* [Task data]:

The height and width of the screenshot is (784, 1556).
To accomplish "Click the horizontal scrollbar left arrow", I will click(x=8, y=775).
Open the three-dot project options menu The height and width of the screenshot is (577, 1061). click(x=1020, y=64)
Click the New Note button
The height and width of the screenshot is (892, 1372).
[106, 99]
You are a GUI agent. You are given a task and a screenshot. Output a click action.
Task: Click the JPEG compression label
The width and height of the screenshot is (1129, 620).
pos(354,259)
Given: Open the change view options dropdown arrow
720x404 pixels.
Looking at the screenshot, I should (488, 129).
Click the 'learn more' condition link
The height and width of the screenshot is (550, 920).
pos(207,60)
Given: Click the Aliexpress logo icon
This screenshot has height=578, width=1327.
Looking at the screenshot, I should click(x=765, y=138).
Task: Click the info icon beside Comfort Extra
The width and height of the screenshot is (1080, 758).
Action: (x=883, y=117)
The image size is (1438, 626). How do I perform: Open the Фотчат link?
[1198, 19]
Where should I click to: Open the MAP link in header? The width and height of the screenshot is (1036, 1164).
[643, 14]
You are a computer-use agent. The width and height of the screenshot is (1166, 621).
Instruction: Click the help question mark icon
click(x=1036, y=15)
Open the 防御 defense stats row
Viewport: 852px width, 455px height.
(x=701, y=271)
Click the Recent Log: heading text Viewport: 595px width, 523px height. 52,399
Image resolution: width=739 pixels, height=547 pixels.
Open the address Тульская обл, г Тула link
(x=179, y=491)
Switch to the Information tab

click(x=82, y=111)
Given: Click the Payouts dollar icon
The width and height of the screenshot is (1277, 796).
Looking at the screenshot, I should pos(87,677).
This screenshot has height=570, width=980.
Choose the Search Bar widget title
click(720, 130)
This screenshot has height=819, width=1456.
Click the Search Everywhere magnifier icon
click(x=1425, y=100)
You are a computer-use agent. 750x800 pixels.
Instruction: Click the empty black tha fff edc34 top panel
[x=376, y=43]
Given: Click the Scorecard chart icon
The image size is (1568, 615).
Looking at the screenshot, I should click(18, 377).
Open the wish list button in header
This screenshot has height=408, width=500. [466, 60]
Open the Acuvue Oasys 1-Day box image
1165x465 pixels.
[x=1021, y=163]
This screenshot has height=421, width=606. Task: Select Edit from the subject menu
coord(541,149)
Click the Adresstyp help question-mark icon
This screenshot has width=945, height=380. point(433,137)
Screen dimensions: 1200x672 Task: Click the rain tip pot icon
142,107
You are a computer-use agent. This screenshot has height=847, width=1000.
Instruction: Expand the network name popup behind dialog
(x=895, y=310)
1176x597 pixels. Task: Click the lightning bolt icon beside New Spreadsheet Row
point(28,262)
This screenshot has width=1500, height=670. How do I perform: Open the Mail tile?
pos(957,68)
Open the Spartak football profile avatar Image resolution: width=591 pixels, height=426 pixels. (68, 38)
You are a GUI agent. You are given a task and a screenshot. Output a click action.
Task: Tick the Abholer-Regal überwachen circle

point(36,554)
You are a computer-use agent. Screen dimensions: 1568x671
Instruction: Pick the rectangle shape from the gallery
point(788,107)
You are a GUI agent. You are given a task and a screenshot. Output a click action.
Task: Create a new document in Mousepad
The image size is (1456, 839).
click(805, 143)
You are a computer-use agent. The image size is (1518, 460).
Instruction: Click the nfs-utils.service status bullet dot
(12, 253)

* [Task directions]:
The reply should consist only of the line containing "Given: Click the Scorecard chart icon" and all lines after it in the listing above, reproduced exactly.

* [Result]:
Given: Click the Scorecard chart icon
The image size is (1568, 615).
Looking at the screenshot, I should click(18, 377).
Open the wish list button in header
This screenshot has height=408, width=500. [466, 60]
Open the Acuvue Oasys 1-Day box image
1165x465 pixels.
[x=1021, y=163]
This screenshot has height=421, width=606. Task: Select Edit from the subject menu
coord(541,149)
Click the Adresstyp help question-mark icon
This screenshot has width=945, height=380. point(433,137)
Screen dimensions: 1200x672 Task: Click the rain tip pot icon
142,107
You are a computer-use agent. This screenshot has height=847, width=1000.
Instruction: Expand the network name popup behind dialog
(x=895, y=310)
1176x597 pixels. Task: Click the lightning bolt icon beside New Spreadsheet Row
point(28,262)
This screenshot has width=1500, height=670. How do I perform: Open the Mail tile?
pos(957,68)
Open the Spartak football profile avatar Image resolution: width=591 pixels, height=426 pixels. (68, 38)
You are a GUI agent. You are given a task and a screenshot. Output a click action.
Task: Tick the Abholer-Regal überwachen circle

point(36,554)
You are a computer-use agent. Screen dimensions: 1568x671
Instruction: Pick the rectangle shape from the gallery
point(788,107)
You are a GUI agent. You are given a task and a screenshot. Output a click action.
Task: Create a new document in Mousepad
The image size is (1456, 839).
click(805, 143)
You are a computer-use agent. The image size is (1518, 460).
Instruction: Click the nfs-utils.service status bullet dot
(12, 253)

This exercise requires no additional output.